→ ASSIGNMENT: Look through the data below and return each line where "menu" appears.

[Dataset entries]
::::::::::

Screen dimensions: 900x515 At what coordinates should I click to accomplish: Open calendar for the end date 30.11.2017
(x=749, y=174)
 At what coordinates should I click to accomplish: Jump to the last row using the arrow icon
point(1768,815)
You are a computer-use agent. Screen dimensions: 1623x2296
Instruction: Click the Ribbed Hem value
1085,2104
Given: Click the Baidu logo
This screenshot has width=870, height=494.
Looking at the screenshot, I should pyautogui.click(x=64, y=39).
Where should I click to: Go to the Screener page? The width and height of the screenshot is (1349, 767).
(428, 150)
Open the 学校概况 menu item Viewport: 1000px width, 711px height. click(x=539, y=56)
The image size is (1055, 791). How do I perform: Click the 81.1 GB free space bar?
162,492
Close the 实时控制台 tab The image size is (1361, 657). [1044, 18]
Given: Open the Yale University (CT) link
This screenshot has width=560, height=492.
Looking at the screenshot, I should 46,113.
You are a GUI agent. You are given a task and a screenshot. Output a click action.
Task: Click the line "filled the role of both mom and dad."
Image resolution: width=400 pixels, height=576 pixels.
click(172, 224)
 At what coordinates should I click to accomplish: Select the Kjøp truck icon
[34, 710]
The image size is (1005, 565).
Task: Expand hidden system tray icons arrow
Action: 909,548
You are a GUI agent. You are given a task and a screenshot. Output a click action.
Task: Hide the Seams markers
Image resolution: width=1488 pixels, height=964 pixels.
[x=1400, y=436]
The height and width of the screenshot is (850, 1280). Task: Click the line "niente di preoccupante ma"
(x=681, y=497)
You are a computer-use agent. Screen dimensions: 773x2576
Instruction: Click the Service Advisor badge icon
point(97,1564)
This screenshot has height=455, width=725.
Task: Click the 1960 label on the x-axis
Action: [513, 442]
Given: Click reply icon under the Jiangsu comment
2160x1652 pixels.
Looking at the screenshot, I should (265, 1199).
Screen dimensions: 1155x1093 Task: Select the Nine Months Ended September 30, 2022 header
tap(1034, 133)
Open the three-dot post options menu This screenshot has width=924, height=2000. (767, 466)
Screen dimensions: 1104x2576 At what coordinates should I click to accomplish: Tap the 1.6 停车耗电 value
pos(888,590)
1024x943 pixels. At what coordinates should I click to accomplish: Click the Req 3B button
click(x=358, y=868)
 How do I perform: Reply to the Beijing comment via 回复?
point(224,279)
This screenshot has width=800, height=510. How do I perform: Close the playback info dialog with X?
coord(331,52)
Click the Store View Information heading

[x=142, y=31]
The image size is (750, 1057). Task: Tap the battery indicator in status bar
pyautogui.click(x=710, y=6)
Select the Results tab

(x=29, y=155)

::::::::::

→ ANSWER FOR THIS EXERCISE:
Open the 学校概况 menu item Viewport: 1000px width, 711px height. click(x=539, y=56)
Open the three-dot post options menu This screenshot has width=924, height=2000. (767, 466)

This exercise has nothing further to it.